Kick-Ass here as well; sorry fanboys, it's a no-go from me.


----------



## Tao (Apr 19, 2010)

I just finished Up in the Air with George Clooney. It was sadder than I expected. (From a George Clooney movie.)


----------



## Stawks (Apr 19, 2010)

Load_Blown said:


> Slaughterhouse-Five



Is this good?

It's my favourite book, and Vonnegut has said good things about the movie, which never happens. So I've been meaning to see it.

I watched Sunshine Cleaning and My Winnipeg today. Both good.


----------



## Endless Humiliation (Apr 20, 2010)

Stawks said:


> Is this good?



Really really good

Never read the book though

That probably makes me a poseur


----------



## Vaelarsa (Apr 20, 2010)

The Breakfast Club
and
Beavis and Butt-Head Do America.

I don't remember which order I watched them in.


----------



## Stawks (Apr 20, 2010)

Load_Blown said:


> Really really good
> 
> Never read the book though
> 
> That probably makes me a poseur



Yeah

It's ok though.

ilu


----------



## Endless Humiliation (Apr 21, 2010)

Antichrist


It was a little slow


----------



## Stawks (Apr 21, 2010)

lord_brown, Slaughter-House Five was indeed good.

I'm fuckin' astounded they managed to make such a good adaptation.

I watched Up In The Air recently. It was good. Thank You For Smoking is still better.
Also The Man Who Shot Liberty Valance.

All I have to say is

Piiiiiiiiiilgrrrrrim


----------



## Ibuuyk (Apr 21, 2010)

I'm buying the Avatar DVD tomorrow, kept my 3D glasses from when I went to watch it at the cinema.


----------



## Altamont (Apr 21, 2010)

Kick-Ass.

Thought it kicked ass.


----------



## Endless Humiliation (Apr 23, 2010)

Coffin Joe is who I wanna grow up to be


----------



## BakuryuuTyranno (Apr 24, 2010)

_Outlander_

Overly long, despite the general lack of interesting story elements. No attempt to make the audience care about "doomed" characters. Uses some _Jaws _plot points most creature features stopped using ages ago. and because it's both a "megabudget blockbuster" it often tries to show off its effects yet because the monster is supposed to be scary or and least induce suspense, they often try to avoid showing the monster, resulting in a movie that feels bipolar.
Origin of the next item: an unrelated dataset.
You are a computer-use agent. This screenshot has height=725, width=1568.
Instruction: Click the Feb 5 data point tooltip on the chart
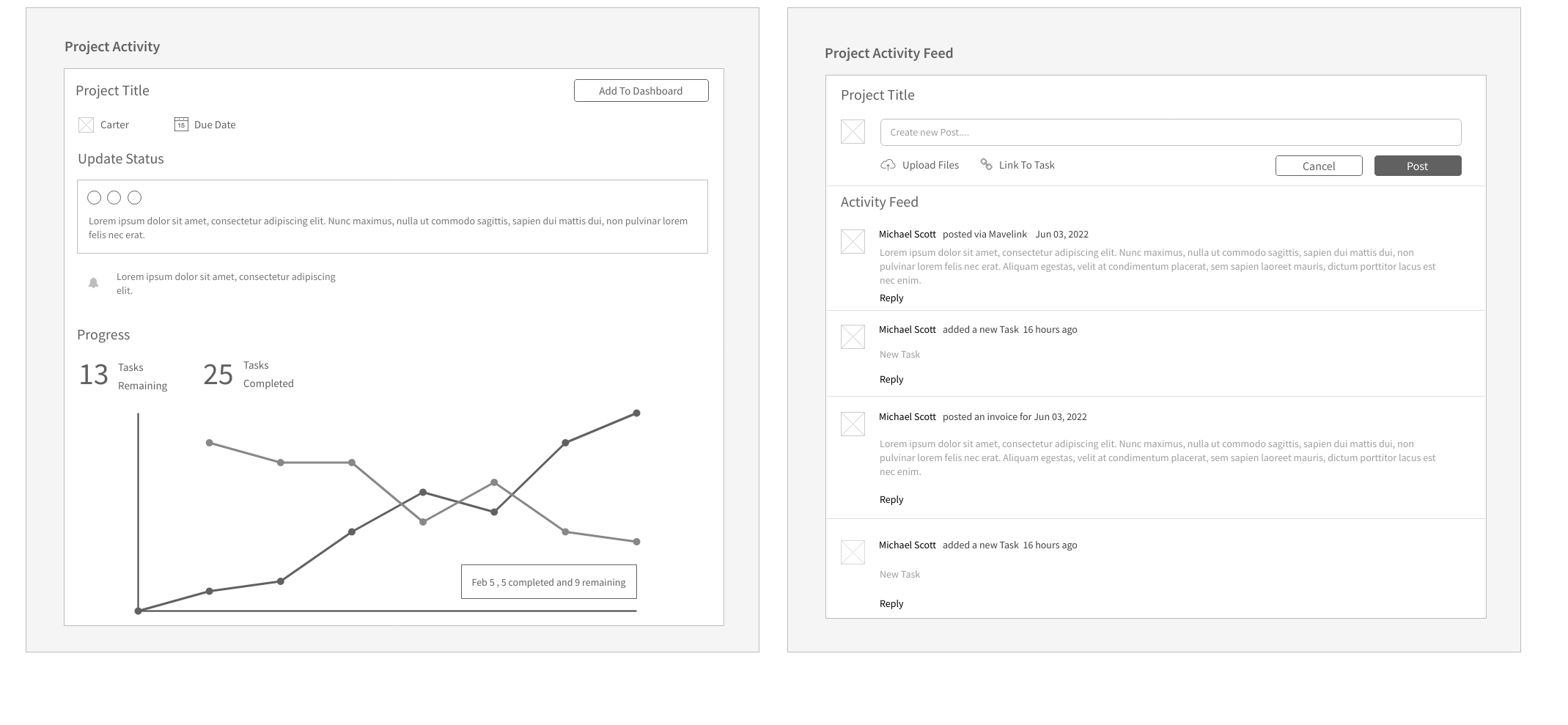548,581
Basically, it's a perfect example of how you can't make a good huge budget monster movie because it simply doesn't work.


----------



## Tao (Apr 24, 2010)

I'm beginning to watch Planet Terror and my god it's wonderful.


----------



## Dyluck (Apr 24, 2010)

I just watched "Oblivion Island: Haruka and the Magic Mirror."  It was very good.

This movie had a really strange aesthetic: 3D models, but all of the environments had painted textures.  It was really beautiful at times, but at others things could just look very strange.


----------



## Bloodshot_Eyes (Apr 24, 2010)

I watched the first ten minutes of Avatar... It isn't worth it without the 3-D... >.>


----------



## Alstor (Apr 24, 2010)

"Gangs of New York"

One of the best fight scenes I have ever seen.


----------



## Sheba_Metaluna (Apr 24, 2010)

Saw Kick @$$ yesterday ...It rocks :3


----------



## NerdyMunk (Apr 24, 2010)

Lovely Bones and Death at a Funeral remake


----------



## Endless Humiliation (Apr 24, 2010)

how was death at a funeral?

it looks really funny


----------



## Fuzzy Alien (Apr 25, 2010)

I saw Oceans. It's a bit shallow. *BA DUM TSSH*


----------



## Stawks (Apr 25, 2010)

Load_Blown said:


> how was death at a funeral?
> 
> it looks really funny



RAEG


----------



## Willow (Apr 25, 2010)

Mothman and The Blair Witch Project 2


----------



## LizardKing (Apr 25, 2010)

Alien, director's cut.

Couldn't see much of a difference other than a new scene near the end.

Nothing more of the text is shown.